**** ENTRIES PROVIDED
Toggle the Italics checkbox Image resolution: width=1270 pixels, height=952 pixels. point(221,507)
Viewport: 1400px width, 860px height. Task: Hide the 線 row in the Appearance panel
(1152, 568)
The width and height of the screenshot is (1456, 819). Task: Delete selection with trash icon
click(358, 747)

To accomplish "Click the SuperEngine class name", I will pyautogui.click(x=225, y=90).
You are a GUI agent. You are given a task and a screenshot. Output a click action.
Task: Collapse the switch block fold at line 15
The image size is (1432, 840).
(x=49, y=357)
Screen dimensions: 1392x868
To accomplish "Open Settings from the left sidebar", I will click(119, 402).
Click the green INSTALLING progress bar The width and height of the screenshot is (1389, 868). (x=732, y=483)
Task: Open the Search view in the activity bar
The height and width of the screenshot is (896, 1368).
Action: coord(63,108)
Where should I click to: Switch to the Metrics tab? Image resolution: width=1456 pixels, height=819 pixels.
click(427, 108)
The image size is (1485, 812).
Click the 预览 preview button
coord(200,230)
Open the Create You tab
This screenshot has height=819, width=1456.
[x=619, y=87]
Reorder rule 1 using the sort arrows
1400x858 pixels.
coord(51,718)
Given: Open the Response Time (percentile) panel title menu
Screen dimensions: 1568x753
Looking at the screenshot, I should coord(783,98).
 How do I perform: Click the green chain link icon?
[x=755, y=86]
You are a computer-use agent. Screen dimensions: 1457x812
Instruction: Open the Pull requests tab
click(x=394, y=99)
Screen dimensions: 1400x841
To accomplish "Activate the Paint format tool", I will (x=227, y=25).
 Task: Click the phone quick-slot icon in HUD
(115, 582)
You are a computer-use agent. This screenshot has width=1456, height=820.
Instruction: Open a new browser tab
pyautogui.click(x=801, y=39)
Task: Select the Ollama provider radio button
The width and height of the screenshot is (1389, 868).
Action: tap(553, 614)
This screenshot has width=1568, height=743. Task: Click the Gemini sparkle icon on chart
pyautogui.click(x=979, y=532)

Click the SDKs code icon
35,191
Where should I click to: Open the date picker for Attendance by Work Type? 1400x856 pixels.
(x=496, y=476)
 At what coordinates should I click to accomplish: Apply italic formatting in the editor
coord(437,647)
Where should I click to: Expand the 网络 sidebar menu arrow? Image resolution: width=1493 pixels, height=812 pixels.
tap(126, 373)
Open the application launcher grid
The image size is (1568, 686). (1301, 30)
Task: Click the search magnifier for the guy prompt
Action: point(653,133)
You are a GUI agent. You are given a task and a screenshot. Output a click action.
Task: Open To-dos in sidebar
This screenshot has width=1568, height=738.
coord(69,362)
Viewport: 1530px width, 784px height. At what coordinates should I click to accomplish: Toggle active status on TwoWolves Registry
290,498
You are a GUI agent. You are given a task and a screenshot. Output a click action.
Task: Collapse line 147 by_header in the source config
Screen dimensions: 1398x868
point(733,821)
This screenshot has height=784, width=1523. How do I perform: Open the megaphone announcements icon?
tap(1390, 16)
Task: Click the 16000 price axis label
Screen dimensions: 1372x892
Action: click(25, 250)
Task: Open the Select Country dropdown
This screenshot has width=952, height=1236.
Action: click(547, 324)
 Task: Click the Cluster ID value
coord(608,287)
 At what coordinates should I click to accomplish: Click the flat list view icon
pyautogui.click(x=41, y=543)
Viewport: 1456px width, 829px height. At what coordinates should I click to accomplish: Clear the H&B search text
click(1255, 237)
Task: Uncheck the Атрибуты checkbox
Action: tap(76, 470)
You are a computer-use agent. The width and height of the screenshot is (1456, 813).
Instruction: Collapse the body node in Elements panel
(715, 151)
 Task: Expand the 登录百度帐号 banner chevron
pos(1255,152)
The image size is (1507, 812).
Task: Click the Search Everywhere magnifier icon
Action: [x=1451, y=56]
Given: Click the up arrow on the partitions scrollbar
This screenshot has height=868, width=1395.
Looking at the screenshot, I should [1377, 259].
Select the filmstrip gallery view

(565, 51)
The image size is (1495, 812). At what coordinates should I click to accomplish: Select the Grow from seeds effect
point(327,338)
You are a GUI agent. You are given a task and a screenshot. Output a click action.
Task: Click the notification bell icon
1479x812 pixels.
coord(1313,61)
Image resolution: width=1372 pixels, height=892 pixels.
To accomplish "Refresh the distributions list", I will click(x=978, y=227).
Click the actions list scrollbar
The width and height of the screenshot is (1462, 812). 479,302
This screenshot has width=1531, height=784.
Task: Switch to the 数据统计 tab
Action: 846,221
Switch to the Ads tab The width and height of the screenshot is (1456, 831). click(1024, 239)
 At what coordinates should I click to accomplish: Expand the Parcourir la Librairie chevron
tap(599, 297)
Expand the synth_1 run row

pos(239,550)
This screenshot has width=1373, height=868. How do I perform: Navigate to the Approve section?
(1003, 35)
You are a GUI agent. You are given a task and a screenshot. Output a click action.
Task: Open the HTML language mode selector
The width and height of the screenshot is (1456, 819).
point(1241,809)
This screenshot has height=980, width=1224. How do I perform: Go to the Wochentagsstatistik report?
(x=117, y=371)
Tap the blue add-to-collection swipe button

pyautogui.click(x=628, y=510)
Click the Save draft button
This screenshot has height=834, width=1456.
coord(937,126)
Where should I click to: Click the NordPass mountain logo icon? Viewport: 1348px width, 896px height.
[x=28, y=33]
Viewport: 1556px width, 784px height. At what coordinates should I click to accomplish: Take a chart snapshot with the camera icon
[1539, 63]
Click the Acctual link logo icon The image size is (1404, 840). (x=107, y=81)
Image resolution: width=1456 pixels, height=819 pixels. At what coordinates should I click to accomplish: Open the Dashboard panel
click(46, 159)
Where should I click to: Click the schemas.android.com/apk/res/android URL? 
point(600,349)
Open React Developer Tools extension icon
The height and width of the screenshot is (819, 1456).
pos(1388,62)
********
REQUIRED WORK: Return the entries in full, keeping every line exactly as it is.

FINAL ANSWER:
Toggle the Italics checkbox Image resolution: width=1270 pixels, height=952 pixels. point(221,507)
Viewport: 1400px width, 860px height. Task: Hide the 線 row in the Appearance panel
(1152, 568)
The width and height of the screenshot is (1456, 819). Task: Delete selection with trash icon
click(358, 747)

To accomplish "Click the SuperEngine class name", I will pyautogui.click(x=225, y=90).
You are a GUI agent. You are given a task and a screenshot. Output a click action.
Task: Collapse the switch block fold at line 15
The image size is (1432, 840).
(x=49, y=357)
Screen dimensions: 1392x868
To accomplish "Open Settings from the left sidebar", I will click(119, 402).
Click the green INSTALLING progress bar The width and height of the screenshot is (1389, 868). (x=732, y=483)
Task: Open the Search view in the activity bar
The height and width of the screenshot is (896, 1368).
Action: coord(63,108)
Where should I click to: Switch to the Metrics tab? Image resolution: width=1456 pixels, height=819 pixels.
click(427, 108)
The image size is (1485, 812).
Click the 预览 preview button
coord(200,230)
Open the Create You tab
This screenshot has height=819, width=1456.
[x=619, y=87]
Reorder rule 1 using the sort arrows
1400x858 pixels.
coord(51,718)
Given: Open the Response Time (percentile) panel title menu
Screen dimensions: 1568x753
Looking at the screenshot, I should coord(783,98).
 How do I perform: Click the green chain link icon?
[x=755, y=86]
You are a computer-use agent. Screen dimensions: 1457x812
Instruction: Open the Pull requests tab
click(x=394, y=99)
Screen dimensions: 1400x841
To accomplish "Activate the Paint format tool", I will (x=227, y=25).
 Task: Click the phone quick-slot icon in HUD
(115, 582)
You are a computer-use agent. This screenshot has width=1456, height=820.
Instruction: Open a new browser tab
pyautogui.click(x=801, y=39)
Task: Select the Ollama provider radio button
The width and height of the screenshot is (1389, 868).
Action: tap(553, 614)
This screenshot has width=1568, height=743. Task: Click the Gemini sparkle icon on chart
pyautogui.click(x=979, y=532)

Click the SDKs code icon
35,191
Where should I click to: Open the date picker for Attendance by Work Type? 1400x856 pixels.
(x=496, y=476)
 At what coordinates should I click to accomplish: Apply italic formatting in the editor
coord(437,647)
Where should I click to: Expand the 网络 sidebar menu arrow? Image resolution: width=1493 pixels, height=812 pixels.
tap(126, 373)
Open the application launcher grid
The image size is (1568, 686). (1301, 30)
Task: Click the search magnifier for the guy prompt
Action: point(653,133)
You are a GUI agent. You are given a task and a screenshot. Output a click action.
Task: Open To-dos in sidebar
This screenshot has width=1568, height=738.
coord(69,362)
Viewport: 1530px width, 784px height. At what coordinates should I click to accomplish: Toggle active status on TwoWolves Registry
290,498
You are a GUI agent. You are given a task and a screenshot. Output a click action.
Task: Collapse line 147 by_header in the source config
Screen dimensions: 1398x868
point(733,821)
This screenshot has height=784, width=1523. How do I perform: Open the megaphone announcements icon?
tap(1390, 16)
Task: Click the 16000 price axis label
Screen dimensions: 1372x892
Action: click(25, 250)
Task: Open the Select Country dropdown
This screenshot has width=952, height=1236.
Action: click(547, 324)
 Task: Click the Cluster ID value
coord(608,287)
 At what coordinates should I click to accomplish: Click the flat list view icon
pyautogui.click(x=41, y=543)
Viewport: 1456px width, 829px height. At what coordinates should I click to accomplish: Clear the H&B search text
click(1255, 237)
Task: Uncheck the Атрибуты checkbox
Action: tap(76, 470)
You are a computer-use agent. The width and height of the screenshot is (1456, 813).
Instruction: Collapse the body node in Elements panel
(715, 151)
 Task: Expand the 登录百度帐号 banner chevron
pos(1255,152)
The image size is (1507, 812).
Task: Click the Search Everywhere magnifier icon
Action: [x=1451, y=56]
Given: Click the up arrow on the partitions scrollbar
This screenshot has height=868, width=1395.
Looking at the screenshot, I should [1377, 259].
Select the filmstrip gallery view

(565, 51)
The image size is (1495, 812). At what coordinates should I click to accomplish: Select the Grow from seeds effect
point(327,338)
You are a GUI agent. You are given a task and a screenshot. Output a click action.
Task: Click the notification bell icon
1479x812 pixels.
coord(1313,61)
Image resolution: width=1372 pixels, height=892 pixels.
To accomplish "Refresh the distributions list", I will click(x=978, y=227).
Click the actions list scrollbar
The width and height of the screenshot is (1462, 812). 479,302
This screenshot has width=1531, height=784.
Task: Switch to the 数据统计 tab
Action: 846,221
Switch to the Ads tab The width and height of the screenshot is (1456, 831). click(1024, 239)
 At what coordinates should I click to accomplish: Expand the Parcourir la Librairie chevron
tap(599, 297)
Expand the synth_1 run row

pos(239,550)
This screenshot has width=1373, height=868. How do I perform: Navigate to the Approve section?
(1003, 35)
You are a GUI agent. You are given a task and a screenshot. Output a click action.
Task: Open the HTML language mode selector
The width and height of the screenshot is (1456, 819).
point(1241,809)
This screenshot has height=980, width=1224. How do I perform: Go to the Wochentagsstatistik report?
(x=117, y=371)
Tap the blue add-to-collection swipe button

pyautogui.click(x=628, y=510)
Click the Save draft button
This screenshot has height=834, width=1456.
coord(937,126)
Where should I click to: Click the NordPass mountain logo icon? Viewport: 1348px width, 896px height.
[x=28, y=33]
Viewport: 1556px width, 784px height. At what coordinates should I click to accomplish: Take a chart snapshot with the camera icon
[1539, 63]
Click the Acctual link logo icon The image size is (1404, 840). (x=107, y=81)
Image resolution: width=1456 pixels, height=819 pixels. At what coordinates should I click to accomplish: Open the Dashboard panel
click(46, 159)
Where should I click to: Click the schemas.android.com/apk/res/android URL? 
point(600,349)
Open React Developer Tools extension icon
The height and width of the screenshot is (819, 1456).
pos(1388,62)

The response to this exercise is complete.